Monday, June 22, 2009

Little City

June 13, 2009:

Back to our trip home the other day…

We were driving through that little city where Josh had his heart surgery and I found myself in disbelief that it has been so long. Almost 21 months have passed since that day. The skyline is changing as they build newer and bigger buildings around the hospital – a new parking garage, a big oval glass building that I think is a cancer pavilion, a tall thing still being worked on by the same cranes that Josh looked out on with wonder from that hallway window.

When we were away last week we went to the pool one day and the kids all enjoyed it very much. As I watched my kids play I noticed how faded Josh’s scar is. Well, until he gets really cold and turns purple, that is! Then the scar is white and more obvious! Sometimes I run my hand over the scar to see how it feels and am always amazed at how small it is and how well it healed.

As we drove through there on our way home I thought about that day at the pool and the scar on his chest. It took me back to the night before his surgery, when everyone else was already in bed, fitfully asleep, when Isuddenly remembered that I had been given the task of washing my son’s chest with a special antibacterial scrub before he went to sleep.

I didn’t want to do it. In fact in that moment I came pretty darn close to hating that surgeon for asking me to do it. I picked up my drowsy son and carried him to the bathroom, helped him undress, and stood him in the shower. I picked up the sealed package and tore it open. The sterile sponge had a bright orange soap solution, and I got it wet and began my job. I couldn’t cry. I couldn’t scream. I couldn’t grieve for the innocence about to be lost. I just did what a mother does; I held my chin up and talked calmly to my son and hoped he couldn’t see the terror in my eyes, while in my mind I could only ask God why.

Why did my son have to go through this? Why couldn’t I fix it? Why did I have to be so helpless? And Why did I have to be the one to scrub his chest and prepare it for what was about to be done? That perfect, smooth, unbroken skin made my heart ache to look at.

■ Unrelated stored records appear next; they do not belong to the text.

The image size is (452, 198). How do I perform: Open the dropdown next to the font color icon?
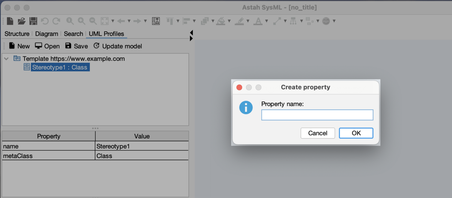click(x=266, y=21)
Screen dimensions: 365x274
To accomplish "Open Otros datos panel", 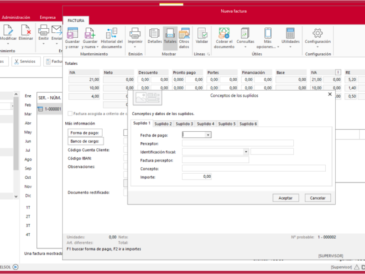I will coord(184,34).

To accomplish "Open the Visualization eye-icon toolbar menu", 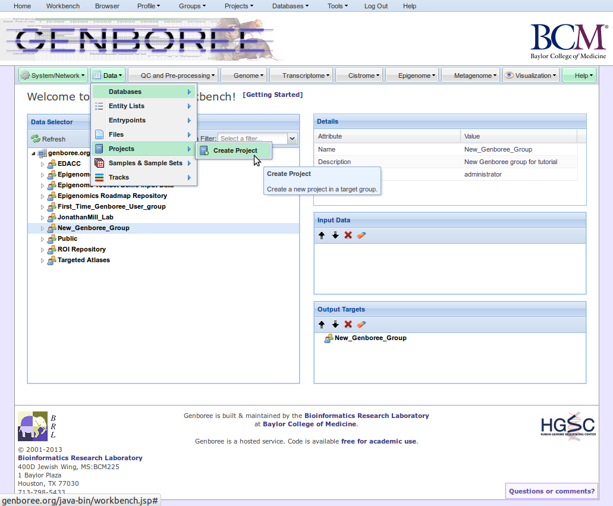I will point(531,76).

God whispered back when that last question tried to overwhelm me, “it’s a privilege, not a punishment.”

I wasn’t helpless. I had a specific job to do, a task given to me to complete faithfully, and another one following that: to get him in bed and to sleep, then to sleep myself. At some point that night I did sleep, I think, in between nursing little 4 month old Laney. And in the morning I knew I had another task set before me to faithfully complete: taking Josh to the prep room at the right time and keeping myself together. Every tiny little task that was completed was followed by another and another, until the time had come and there was nothing more to do but pray and wait, and even in that praying I had some tiny realization in the back of my very harried mind that I was not completely helpless as I reached up to the throne of God.

And so we survived. So many parents go through so much more. I know my experience doesn’t even compare to some. My heart will always be with those moms and dads, with those children with broken hearts and those with every other disease and injury that takes their lives and turns them upside down. A little piece of my soul will always be in that little city. I think that’s kind of typical of a place where you’ve lost a big chunk of your innocence.

In the end, I didn’t mind the scar. When I first saw his chest after surgery, yes, it was big and red and glaring, but it was beautiful at the same time. It meant that he was alive! He was ALIVE!! That his heart was fixed, that it was done and the fear could begin to fade just like the scar would fade, until they were both just soft, always there reminders of where we’ve been and what the Lord has carried us through.